[Entries shown — start]

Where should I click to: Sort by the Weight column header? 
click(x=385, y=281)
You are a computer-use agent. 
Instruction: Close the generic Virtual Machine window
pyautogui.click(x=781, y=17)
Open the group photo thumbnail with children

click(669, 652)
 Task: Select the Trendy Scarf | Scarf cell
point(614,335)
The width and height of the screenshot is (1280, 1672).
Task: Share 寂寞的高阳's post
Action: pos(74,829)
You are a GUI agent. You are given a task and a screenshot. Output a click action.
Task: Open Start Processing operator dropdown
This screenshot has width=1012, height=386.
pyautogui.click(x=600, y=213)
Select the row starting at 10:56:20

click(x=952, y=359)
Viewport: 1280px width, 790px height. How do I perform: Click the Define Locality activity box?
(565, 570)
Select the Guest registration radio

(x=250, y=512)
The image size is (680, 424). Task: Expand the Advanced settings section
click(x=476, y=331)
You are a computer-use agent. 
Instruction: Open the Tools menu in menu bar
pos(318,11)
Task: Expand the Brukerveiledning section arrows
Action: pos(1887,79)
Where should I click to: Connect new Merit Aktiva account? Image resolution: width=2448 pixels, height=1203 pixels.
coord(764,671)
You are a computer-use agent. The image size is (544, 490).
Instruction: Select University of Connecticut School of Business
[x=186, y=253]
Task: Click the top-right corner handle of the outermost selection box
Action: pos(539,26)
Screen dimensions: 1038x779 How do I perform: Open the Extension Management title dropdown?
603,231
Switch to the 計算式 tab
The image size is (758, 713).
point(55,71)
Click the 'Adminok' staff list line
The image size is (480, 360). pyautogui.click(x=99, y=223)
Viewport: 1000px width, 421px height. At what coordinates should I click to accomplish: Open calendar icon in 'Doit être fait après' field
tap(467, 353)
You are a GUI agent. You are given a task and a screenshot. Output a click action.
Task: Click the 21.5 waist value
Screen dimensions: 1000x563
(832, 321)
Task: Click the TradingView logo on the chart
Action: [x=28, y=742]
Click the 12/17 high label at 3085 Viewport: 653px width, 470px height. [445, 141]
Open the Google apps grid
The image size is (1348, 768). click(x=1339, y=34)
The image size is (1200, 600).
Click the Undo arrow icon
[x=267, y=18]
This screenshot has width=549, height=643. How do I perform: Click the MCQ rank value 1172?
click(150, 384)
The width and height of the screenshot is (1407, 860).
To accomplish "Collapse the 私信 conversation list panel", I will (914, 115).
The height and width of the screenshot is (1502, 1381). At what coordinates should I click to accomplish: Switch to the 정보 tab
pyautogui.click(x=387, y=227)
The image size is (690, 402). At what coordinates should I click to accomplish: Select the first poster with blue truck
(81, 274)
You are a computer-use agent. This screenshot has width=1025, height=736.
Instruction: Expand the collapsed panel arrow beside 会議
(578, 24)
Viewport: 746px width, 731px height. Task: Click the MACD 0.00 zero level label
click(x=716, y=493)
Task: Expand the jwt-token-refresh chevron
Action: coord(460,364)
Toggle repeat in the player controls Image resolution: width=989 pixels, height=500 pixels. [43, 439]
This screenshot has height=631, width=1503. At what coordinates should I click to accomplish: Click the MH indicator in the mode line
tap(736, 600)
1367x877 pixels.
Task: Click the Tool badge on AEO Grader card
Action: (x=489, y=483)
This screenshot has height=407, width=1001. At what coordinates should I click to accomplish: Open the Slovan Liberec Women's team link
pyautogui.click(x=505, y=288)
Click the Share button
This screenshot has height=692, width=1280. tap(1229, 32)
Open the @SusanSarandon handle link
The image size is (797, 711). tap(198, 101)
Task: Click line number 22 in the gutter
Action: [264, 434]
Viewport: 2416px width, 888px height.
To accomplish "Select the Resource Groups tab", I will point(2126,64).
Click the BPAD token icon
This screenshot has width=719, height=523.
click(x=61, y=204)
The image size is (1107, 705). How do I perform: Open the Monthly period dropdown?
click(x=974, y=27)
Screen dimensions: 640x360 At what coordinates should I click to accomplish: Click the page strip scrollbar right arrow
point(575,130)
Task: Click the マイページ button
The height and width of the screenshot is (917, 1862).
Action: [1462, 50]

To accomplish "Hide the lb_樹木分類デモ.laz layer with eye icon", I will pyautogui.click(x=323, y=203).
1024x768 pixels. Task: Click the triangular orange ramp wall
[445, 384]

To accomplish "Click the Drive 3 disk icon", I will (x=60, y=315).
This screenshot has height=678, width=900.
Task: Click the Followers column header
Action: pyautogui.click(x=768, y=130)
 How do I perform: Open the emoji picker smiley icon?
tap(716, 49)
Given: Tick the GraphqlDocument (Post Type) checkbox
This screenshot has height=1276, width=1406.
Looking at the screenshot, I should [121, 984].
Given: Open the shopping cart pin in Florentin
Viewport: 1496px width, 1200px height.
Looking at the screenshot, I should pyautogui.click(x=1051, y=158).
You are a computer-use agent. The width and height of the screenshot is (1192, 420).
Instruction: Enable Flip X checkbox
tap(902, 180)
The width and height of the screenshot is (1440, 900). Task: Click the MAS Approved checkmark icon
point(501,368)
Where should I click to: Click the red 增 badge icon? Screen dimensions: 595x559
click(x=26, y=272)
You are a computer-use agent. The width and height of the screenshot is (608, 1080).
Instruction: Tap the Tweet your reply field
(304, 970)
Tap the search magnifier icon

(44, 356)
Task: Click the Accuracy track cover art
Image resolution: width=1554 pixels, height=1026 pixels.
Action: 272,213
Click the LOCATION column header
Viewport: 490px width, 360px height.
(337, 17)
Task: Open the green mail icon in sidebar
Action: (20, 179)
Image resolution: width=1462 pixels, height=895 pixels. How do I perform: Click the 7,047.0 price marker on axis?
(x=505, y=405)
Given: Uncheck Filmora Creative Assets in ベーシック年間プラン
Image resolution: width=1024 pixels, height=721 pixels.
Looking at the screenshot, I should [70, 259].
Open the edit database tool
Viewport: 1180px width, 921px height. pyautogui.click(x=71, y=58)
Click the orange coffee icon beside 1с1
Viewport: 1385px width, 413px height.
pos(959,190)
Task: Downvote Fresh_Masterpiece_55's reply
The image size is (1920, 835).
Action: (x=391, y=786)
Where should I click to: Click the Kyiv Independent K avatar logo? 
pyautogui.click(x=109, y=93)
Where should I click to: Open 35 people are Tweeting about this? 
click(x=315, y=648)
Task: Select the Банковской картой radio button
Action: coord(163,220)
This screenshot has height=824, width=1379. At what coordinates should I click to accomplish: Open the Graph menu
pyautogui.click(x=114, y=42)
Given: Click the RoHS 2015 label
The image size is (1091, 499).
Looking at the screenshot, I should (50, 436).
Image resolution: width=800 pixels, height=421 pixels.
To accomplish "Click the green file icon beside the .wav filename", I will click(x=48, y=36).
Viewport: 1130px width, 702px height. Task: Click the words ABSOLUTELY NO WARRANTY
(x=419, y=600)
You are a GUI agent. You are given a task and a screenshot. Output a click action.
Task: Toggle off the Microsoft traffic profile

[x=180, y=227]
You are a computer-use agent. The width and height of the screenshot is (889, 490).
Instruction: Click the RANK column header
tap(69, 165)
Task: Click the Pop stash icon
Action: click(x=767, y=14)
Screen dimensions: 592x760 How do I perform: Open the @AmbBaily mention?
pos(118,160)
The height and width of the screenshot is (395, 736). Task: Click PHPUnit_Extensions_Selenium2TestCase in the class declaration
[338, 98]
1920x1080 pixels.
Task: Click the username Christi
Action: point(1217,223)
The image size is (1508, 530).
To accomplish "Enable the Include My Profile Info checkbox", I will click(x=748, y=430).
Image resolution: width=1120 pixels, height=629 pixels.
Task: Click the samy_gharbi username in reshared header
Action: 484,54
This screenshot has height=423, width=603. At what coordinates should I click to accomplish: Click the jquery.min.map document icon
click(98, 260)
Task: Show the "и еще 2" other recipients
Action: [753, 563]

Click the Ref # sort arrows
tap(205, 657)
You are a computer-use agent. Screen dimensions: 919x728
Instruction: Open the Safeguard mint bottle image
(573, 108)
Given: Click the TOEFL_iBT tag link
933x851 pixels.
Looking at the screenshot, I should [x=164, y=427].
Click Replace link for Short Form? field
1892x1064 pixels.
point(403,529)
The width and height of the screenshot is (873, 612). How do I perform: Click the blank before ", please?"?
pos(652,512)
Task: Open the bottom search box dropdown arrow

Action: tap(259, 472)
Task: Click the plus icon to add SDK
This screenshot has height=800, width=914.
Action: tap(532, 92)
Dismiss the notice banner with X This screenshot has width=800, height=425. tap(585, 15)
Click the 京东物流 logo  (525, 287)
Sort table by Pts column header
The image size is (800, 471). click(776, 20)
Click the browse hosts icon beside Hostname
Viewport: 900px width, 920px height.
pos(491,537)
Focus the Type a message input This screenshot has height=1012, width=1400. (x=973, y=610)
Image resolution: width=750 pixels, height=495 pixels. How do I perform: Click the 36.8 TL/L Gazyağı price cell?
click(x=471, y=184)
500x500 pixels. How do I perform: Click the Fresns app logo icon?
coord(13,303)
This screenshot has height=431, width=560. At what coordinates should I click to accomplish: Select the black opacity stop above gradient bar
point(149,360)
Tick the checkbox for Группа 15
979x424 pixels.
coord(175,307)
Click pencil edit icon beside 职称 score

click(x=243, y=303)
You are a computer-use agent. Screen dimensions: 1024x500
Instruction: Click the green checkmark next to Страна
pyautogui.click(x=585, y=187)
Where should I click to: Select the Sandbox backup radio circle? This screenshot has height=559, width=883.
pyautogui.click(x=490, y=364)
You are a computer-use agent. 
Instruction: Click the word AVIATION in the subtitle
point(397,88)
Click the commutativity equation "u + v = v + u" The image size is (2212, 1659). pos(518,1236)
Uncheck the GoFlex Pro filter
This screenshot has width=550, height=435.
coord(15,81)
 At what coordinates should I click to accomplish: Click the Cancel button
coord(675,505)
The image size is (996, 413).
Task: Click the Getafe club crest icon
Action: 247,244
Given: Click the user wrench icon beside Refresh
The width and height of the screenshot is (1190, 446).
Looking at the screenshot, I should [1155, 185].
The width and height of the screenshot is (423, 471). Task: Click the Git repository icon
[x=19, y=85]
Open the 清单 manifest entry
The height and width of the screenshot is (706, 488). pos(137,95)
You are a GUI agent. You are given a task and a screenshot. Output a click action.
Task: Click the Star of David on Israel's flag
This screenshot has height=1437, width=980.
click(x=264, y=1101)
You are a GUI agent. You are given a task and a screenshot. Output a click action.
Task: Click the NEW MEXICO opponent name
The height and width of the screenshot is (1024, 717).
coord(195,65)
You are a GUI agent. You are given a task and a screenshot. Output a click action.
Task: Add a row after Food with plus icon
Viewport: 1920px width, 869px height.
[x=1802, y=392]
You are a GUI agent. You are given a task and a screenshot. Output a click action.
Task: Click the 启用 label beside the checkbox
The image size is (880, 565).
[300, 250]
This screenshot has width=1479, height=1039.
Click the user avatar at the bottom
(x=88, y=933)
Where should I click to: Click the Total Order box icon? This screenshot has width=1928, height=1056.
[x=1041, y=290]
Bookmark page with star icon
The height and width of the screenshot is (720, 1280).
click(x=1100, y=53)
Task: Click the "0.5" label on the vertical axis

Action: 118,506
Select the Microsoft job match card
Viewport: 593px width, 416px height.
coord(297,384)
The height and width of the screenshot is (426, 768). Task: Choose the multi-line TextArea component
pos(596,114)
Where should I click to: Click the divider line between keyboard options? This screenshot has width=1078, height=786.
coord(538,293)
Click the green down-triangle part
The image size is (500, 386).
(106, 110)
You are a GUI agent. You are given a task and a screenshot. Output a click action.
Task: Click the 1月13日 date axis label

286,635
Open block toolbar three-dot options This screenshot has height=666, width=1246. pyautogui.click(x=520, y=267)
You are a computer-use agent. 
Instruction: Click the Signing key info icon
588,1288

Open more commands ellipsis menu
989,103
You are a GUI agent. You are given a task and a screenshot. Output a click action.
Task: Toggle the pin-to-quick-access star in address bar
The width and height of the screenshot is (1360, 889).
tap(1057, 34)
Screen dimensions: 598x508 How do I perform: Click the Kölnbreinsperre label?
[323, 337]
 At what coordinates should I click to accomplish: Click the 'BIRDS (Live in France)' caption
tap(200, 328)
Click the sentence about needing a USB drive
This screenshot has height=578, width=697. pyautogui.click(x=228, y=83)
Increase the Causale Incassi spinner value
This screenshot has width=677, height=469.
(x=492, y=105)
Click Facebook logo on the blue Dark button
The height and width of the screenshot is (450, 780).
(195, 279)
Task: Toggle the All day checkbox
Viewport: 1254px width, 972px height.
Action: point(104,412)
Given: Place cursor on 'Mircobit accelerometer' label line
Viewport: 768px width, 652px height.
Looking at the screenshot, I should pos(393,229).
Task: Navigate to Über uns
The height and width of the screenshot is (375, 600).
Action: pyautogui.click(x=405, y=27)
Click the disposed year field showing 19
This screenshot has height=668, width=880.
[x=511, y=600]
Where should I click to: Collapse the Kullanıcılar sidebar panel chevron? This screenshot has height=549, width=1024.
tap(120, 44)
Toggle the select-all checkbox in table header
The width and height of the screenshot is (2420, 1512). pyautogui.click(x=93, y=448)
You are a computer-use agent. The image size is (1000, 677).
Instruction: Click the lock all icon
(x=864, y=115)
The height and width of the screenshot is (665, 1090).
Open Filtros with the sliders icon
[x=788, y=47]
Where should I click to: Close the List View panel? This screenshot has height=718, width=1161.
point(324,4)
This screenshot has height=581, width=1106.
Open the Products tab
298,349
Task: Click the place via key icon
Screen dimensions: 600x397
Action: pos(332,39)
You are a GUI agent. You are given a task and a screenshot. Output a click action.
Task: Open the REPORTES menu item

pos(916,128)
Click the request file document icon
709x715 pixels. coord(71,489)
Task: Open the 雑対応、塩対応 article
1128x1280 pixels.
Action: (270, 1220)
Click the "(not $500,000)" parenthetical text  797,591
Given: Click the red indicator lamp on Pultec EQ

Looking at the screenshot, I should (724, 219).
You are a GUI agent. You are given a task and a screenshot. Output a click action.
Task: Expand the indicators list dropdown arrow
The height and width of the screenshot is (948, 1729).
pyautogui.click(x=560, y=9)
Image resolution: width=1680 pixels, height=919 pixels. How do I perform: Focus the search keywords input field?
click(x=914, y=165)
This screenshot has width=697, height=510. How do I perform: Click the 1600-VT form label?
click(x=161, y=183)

[Entries shown — finish]

**What needs to be done**.
Write out, from the lines above, only those from the line with "Viewport: 746px width, 731px" to the line with "Given: Open the", exactly as given, including the first and the last.

**Response**.
Viewport: 746px width, 731px height. Task: Click the MACD 0.00 zero level label
click(x=716, y=493)
Task: Expand the jwt-token-refresh chevron
Action: coord(460,364)
Toggle repeat in the player controls Image resolution: width=989 pixels, height=500 pixels. [43, 439]
This screenshot has height=631, width=1503. At what coordinates should I click to accomplish: Click the MH indicator in the mode line
tap(736, 600)
1367x877 pixels.
Task: Click the Tool badge on AEO Grader card
Action: (x=489, y=483)
This screenshot has height=407, width=1001. At what coordinates should I click to accomplish: Open the Slovan Liberec Women's team link
pyautogui.click(x=505, y=288)
Click the Share button
This screenshot has height=692, width=1280. tap(1229, 32)
Open the @SusanSarandon handle link
The image size is (797, 711). tap(198, 101)
Task: Click line number 22 in the gutter
Action: [264, 434]
Viewport: 2416px width, 888px height.
To accomplish "Select the Resource Groups tab", I will point(2126,64).
Click the BPAD token icon
This screenshot has width=719, height=523.
click(x=61, y=204)
The image size is (1107, 705). How do I perform: Open the Monthly period dropdown?
click(x=974, y=27)
Screen dimensions: 640x360 At what coordinates should I click to accomplish: Click the page strip scrollbar right arrow
point(575,130)
Task: Click the マイページ button
The height and width of the screenshot is (917, 1862).
Action: [1462, 50]

To accomplish "Hide the lb_樹木分類デモ.laz layer with eye icon", I will pyautogui.click(x=323, y=203).
1024x768 pixels. Task: Click the triangular orange ramp wall
[445, 384]

To accomplish "Click the Drive 3 disk icon", I will (x=60, y=315).
This screenshot has height=678, width=900.
Task: Click the Followers column header
Action: pyautogui.click(x=768, y=130)
 How do I perform: Open the emoji picker smiley icon?
tap(716, 49)
Given: Tick the GraphqlDocument (Post Type) checkbox
This screenshot has height=1276, width=1406.
Looking at the screenshot, I should [121, 984].
Given: Open the shopping cart pin in Florentin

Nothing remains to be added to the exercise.